BEGIN The records
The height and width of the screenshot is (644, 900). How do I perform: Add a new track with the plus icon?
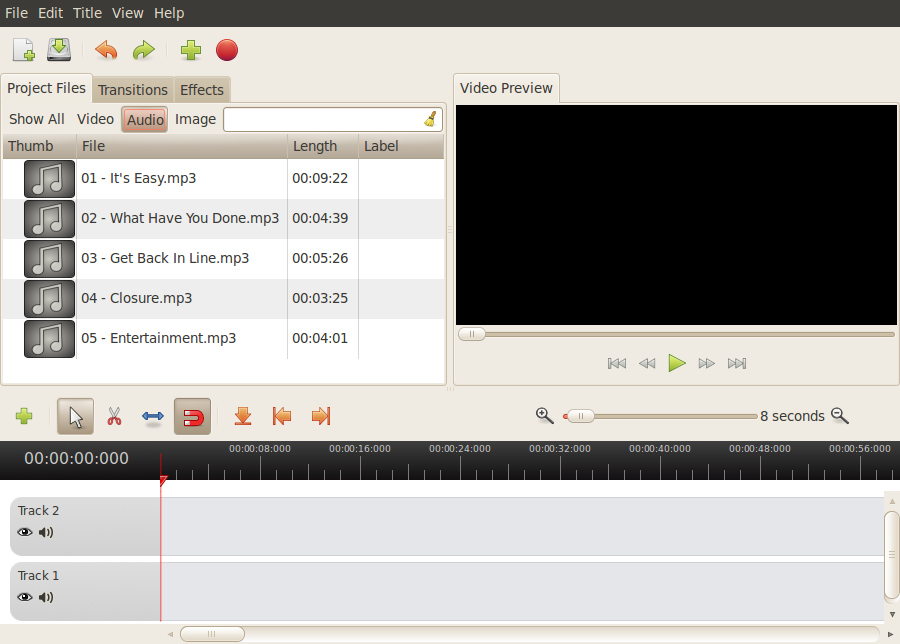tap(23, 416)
END The records
BEGIN The records
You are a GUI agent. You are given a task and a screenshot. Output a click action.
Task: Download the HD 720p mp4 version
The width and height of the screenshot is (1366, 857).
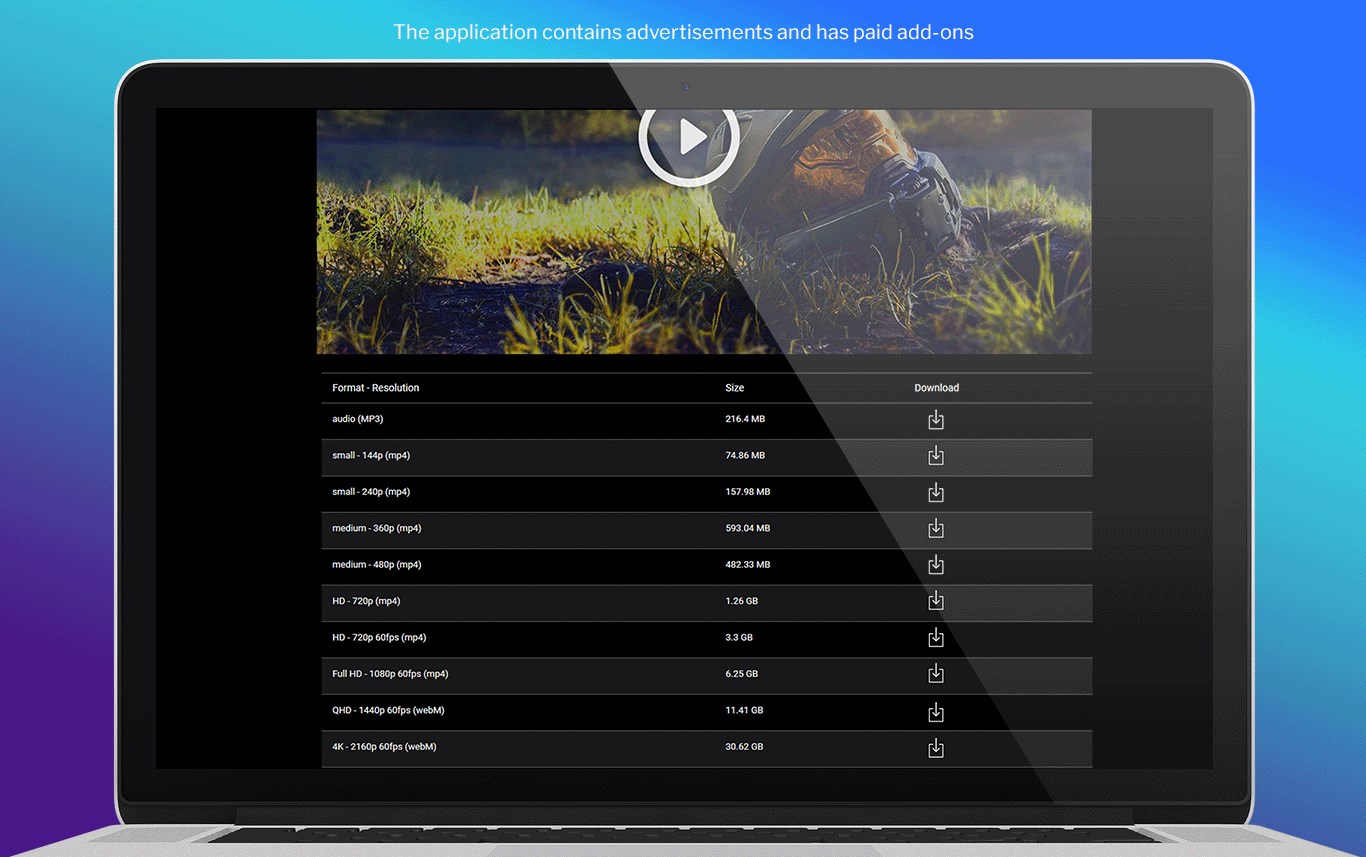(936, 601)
END The records
BEGIN The records
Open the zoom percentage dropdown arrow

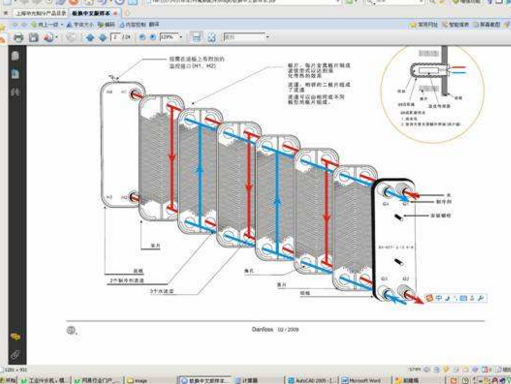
END The records
Given problem ▸
Report how many lines of the entries contain the string "screenshot", matching case exactly. Give only the number.

Result of this exercise ▸
3